**Фрагмент текста**
Материалы фонда Платонова в РГАЛИ в советское время были запрещены к публикации. Просто текстологией, источниковедением заниматься начали, по сути, одиночки после снятия запретов…
Первый весомый труд – "Андрей Платонов: Воспоминания современников. Материалы к биографии" – был подготовлен Еленой Шубиной и Натальей Корниенко, и увидел свет только в 1994 году…
Можно сказать, что Платонова читали к этому времени, ничего о нём не узнав. Тайной оказывалась вся его жизнь. Всё, что узнавалось, – выходило в альманахе "Страна философов", издание которого стало основой для публикаций ранее неизвестных материалов, сведений, но как таковой архив Платонова был приобретён Российской Академией Наук, то есть государством, только в 2006 году.
Научный труд, он требуется как совершенно особый, потому что само платоновское – всё неимоверное в своём духовном напряжение.
Давно опубликованы "Чевенгур", "Ювенильное море", "Котлован", открывшие творчество Платонова его читателям – или, я бы сказал, отдавшие его в своих образах и смыслах тому миру, обнаружив себя в котором он выразит это своё состояние так:
"Когда-то в детстве я лежал в поле на бугре и плакал от обожания природы. Я тогда начал читать книги, но моё понимание их было своё. И я вырыл пещерку в овраге, чтобы думать как Будда".
Юношей он заговорит как пророк:
"Искусство – это идеал моего я, осуществлённый в безграничном хаосе того, что называют миром".
Уже у самого конца жизни запишет – запись с обратной стороны записной книжкой:
"Нет, всё божественное – cамое будничное, прозаическое, скучное, бедное, терпеливое, серое, необходимое, ставшее в судьбу – и внутренне согласное со всякой судьбой".
Долгая, долгая жизнь…
Записи…
Строки писем…
И всё стало известно только сейчас.
Платонов – мученик советской литературы; обратное утверждение оказывается бессмысленно, потому что если ни место его в советской литературе, то время историческое, конечно, никуда не перенести.
Он бы и не отрёкся от своего времени, то есть не отрекался, создавая
пространство
, в котором поселил человеческий род, человечество своё, ещё даже нерожденное, как в "Чевенгуре", уже умершее, как в "Котловане": видение этой земли, народа – страшное – мучило его само по себе…
И он то искал умерших среди живых, то живых среди мёртвых – в этом своём раздвоение чувствуя даже не временами, а с нарастающей силой болезнь, безумие.

**Что сделать**
- 1) Ответьте по тексту об Андрее Платонове:
(а) В каком году вышел труд «Андрей Платонов: Воспоминания современников. Материалы к биографии»?
(б) Кем и в каком году был приобретён архив Платонова?
(в) Что Платонов, по его словам, вырыл в детстве в овраге и зачем?
- 2) Измените в тексте об Андрее Платонове отрывок от слов «Материалы фонда Платонова» до слов «в 2006 году.», заменив «Российской Академией Наук» на «Министерством культуры».
- 3) Продолжите текст об Андрее Платонове после его последнего предложения.

**Исследуемые данные**
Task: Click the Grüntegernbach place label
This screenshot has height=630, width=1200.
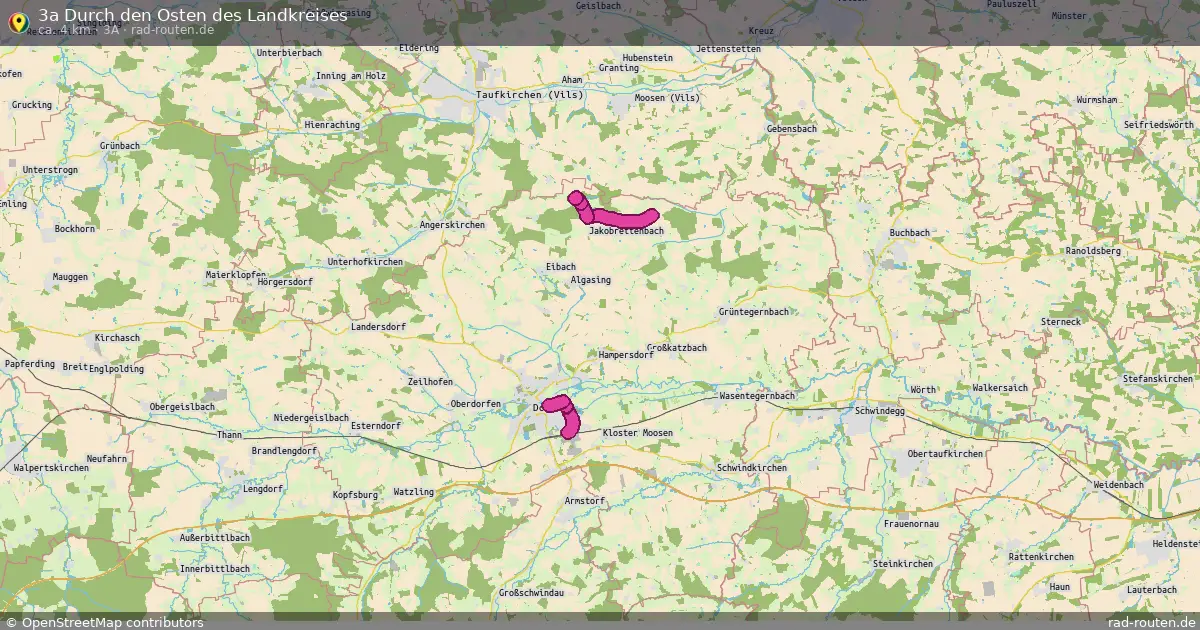Action: coord(754,312)
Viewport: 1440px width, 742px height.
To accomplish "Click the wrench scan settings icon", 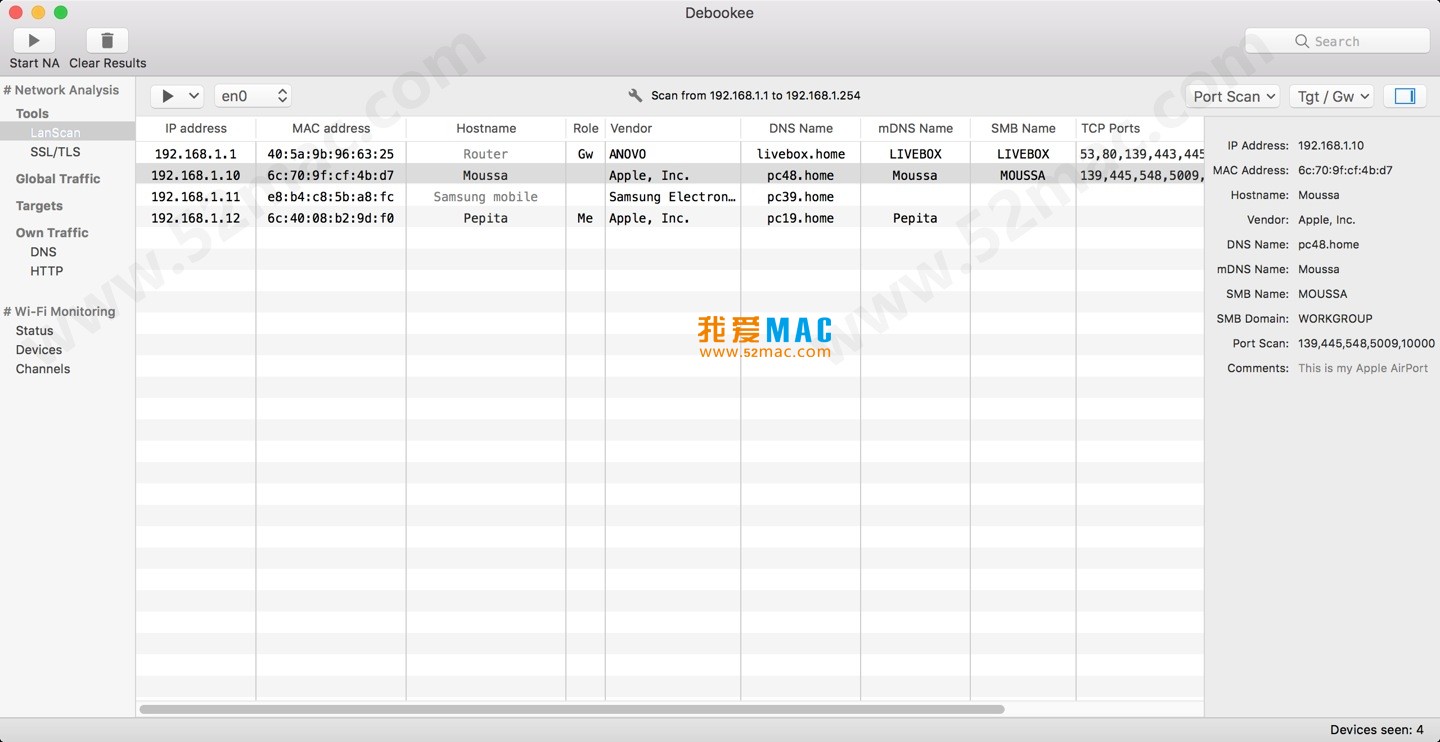I will click(x=635, y=96).
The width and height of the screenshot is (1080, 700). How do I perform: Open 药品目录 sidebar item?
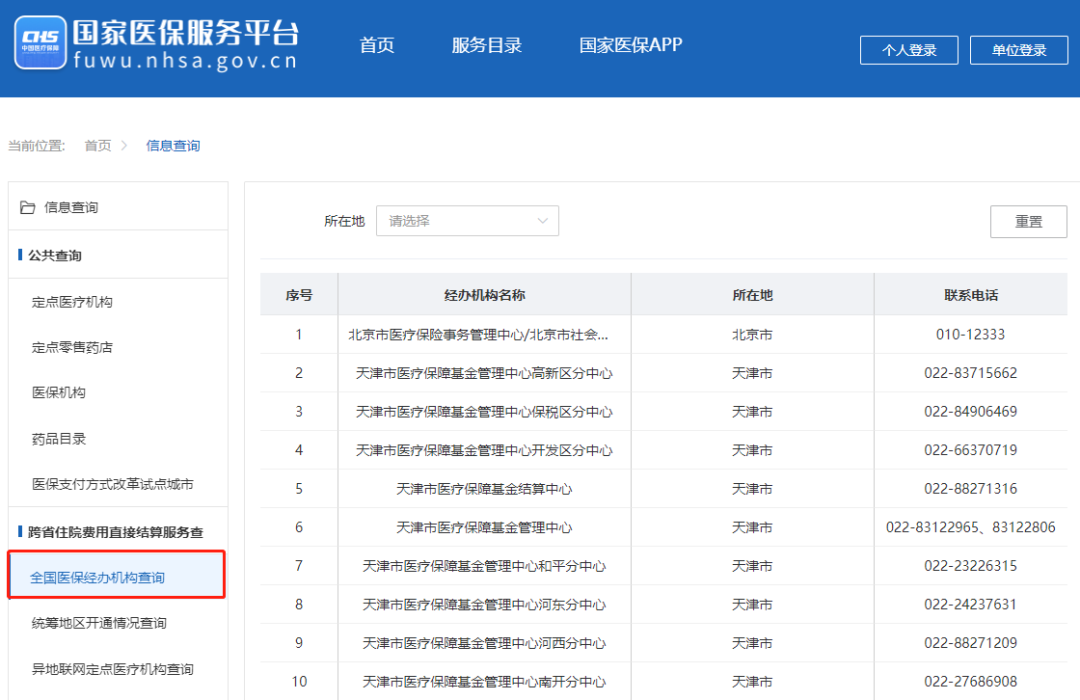(x=59, y=439)
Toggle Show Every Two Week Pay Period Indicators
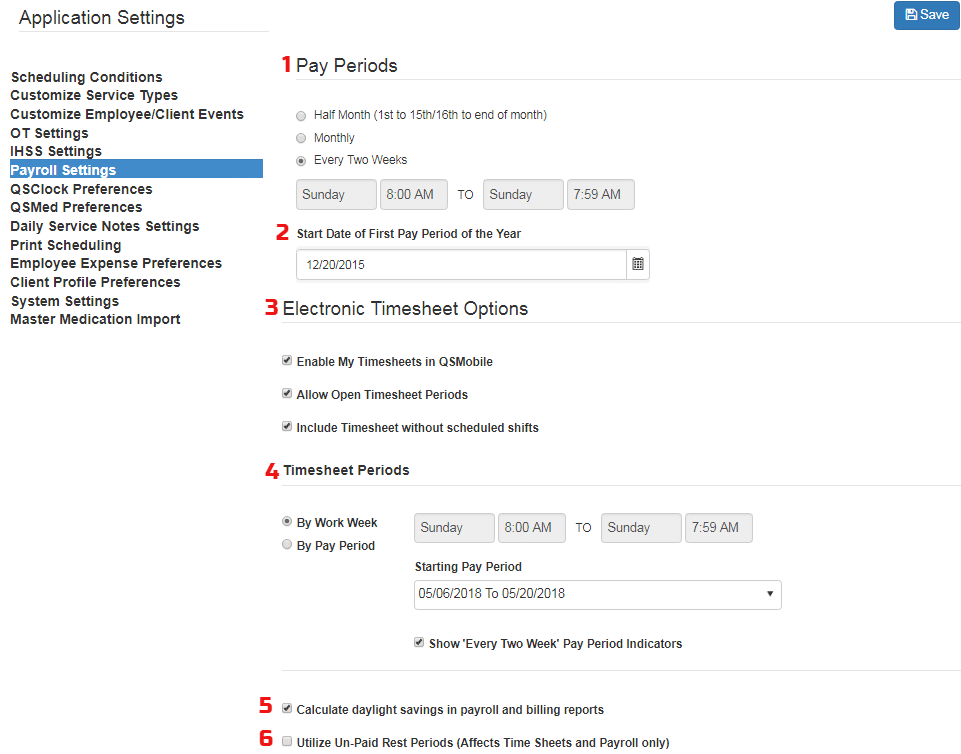Viewport: 961px width, 754px height. pos(419,642)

**Ответы к заданиям**
- 1)
(а) В 1994 году.
(б) Российской Академией Наук, в 2006 году.
(в) Пещерку, чтобы думать как Будда.

- 2)
Материалы фонда Платонова в РГАЛИ в советское время были запрещены к публикации. Просто текстологией, источниковедением заниматься начали, по сути, одиночки после снятия запретов…
Первый весомый труд – "Андрей Платонов: Воспоминания современников. Материалы к биографии" – был подготовлен Еленой Шубиной и Натальей Корниенко, и увидел свет только в 1994 году…
Можно сказать, что Платонова читали к этому времени, ничего о нём не узнав. Тайной оказывалась вся его жизнь. Всё, что узнавалось, – выходило в альманахе "Страна философов", издание которого стало основой для публикаций ранее неизвестных материалов, сведений, но как таковой архив Платонова был приобретён Министерством культуры, то есть государством, только в 2006 году.

- 3)
Маска литератора прятала искажённое болью и ужасом лицо. Что скрывался под этой маской даже и человек-то не советский – это разглядел сам Отец Народов…
Гражданская казнь, поместили в маленький ад, после отбытия наказания, забвения, перевели из маленького внутреннего этого ада в государственные жители, то есть в ад терпимый, всеобщий.
Мученик вернулся в литературу не в терновом венце, своём, а в совсем чуждом, потому что даже не примерял при жизни, – её классика; вернулся в иное время, которое отменило, убило то, в котором жил.
Платонова бурно публиковали – и в ажиотаже читали, тогда он прошёл перед читателем в этом потоке разоблачений, несколько всё же отделившись: странный.
В нём искали кого-то, кем он не был, да и не мог быть, скажем, как и Шолохов.
Сама проза платоновская воспринималась большинством как мрачная сатира и языковый эксперимент.
Платонов отошёл в тень русской классики, став гением по умолчанию: но мучеником какой же веры он был?
Это, главное, должно быть когда-то осознанно.
Творчество, труд, наследие – литературное только по выражению.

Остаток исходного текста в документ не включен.